Bought my first Ruger EC9s for my conceal carry weapon. I am very well pleased with it. Light weight and shoots great. But I was wondering if the magazine for it must be made by Ruger or can I buy a cheaper equivalent? I bought a two pack 7 rounds for $50.00. Any help or suggestions? Thanks guys.


----------



## berettatoter (Sep 1, 2011)

doublek03 said:


> Bought my first Ruger EC9s for my conceal carry weapon. I am very well pleased with it. Light weight and shoots great. But I was wondering if the magazine for it must be made by Ruger or can I buy a cheaper equivalent? I bought a two pack 7 rounds for $50.00. Any help or suggestions? Thanks guys.


I don't know if ProMag makes them for that model or not. I would say you did pretty well on a two-pack for 50 bucks.
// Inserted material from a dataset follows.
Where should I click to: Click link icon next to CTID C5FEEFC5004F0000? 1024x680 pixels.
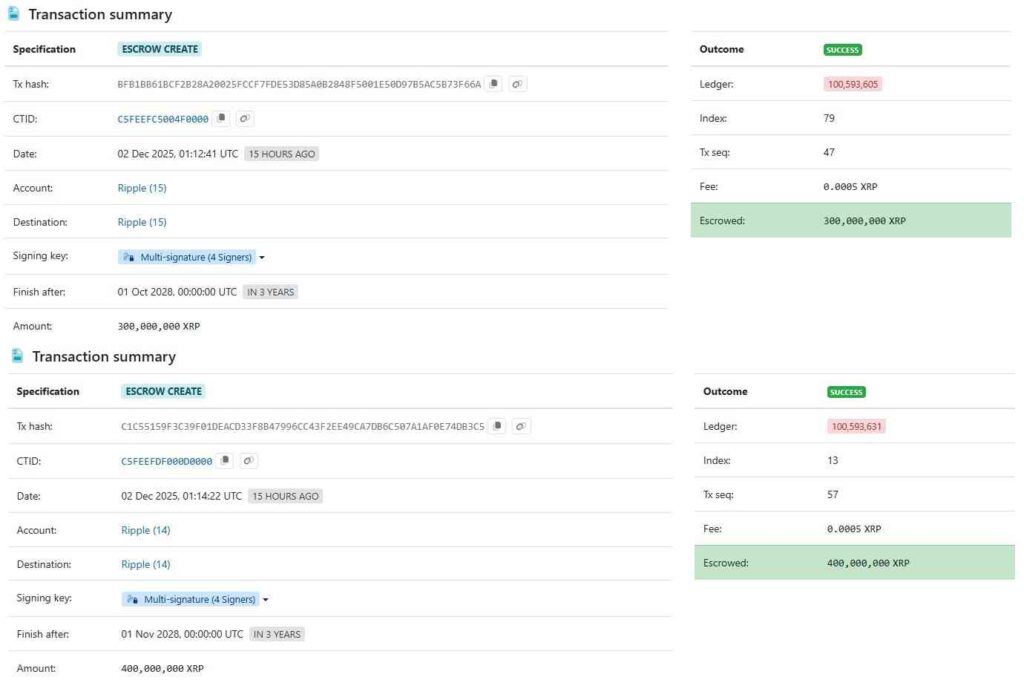[245, 118]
I also have an EC9S, shot it this morning along side my G43X, and have three magazines for the Ruger...I had to buy them locally, for 29.99$ each. 

Besides, ProMag usually sucks anyways.


----------



## armoredman (Oct 14, 2021)

Correction - ProMag ALWAYS sucks...


----------



## corneileous (Feb 17, 2018)

Even though all my magazines are branded by the same company as the pistol they go to but I bought my cousins wife a pro mag magazine for her pistol and it seems to work just fine.


Sent from my iPhone using Tapatalk


----------



## berettatoter (Sep 1, 2011)

armoredman said:


> Correction - ProMag ALWAYS sucks...


Lol...was trying to be nice.


----------



## berettatoter (Sep 1, 2011)

corneileous said:


> Even though all my magazines are branded by the same company as the pistol they go to but I bought my cousins wife a pro mag magazine for her pistol and it seems to work just fine.
> 
> 
> Sent from my iPhone using Tapatalk


Oh, they can at times. Years ago, I had a Bersa Thunder 380, and along with the one Bersa mag, I picked up two ProMags. One worked like a champ, the other one wasn't worth a crap.


----------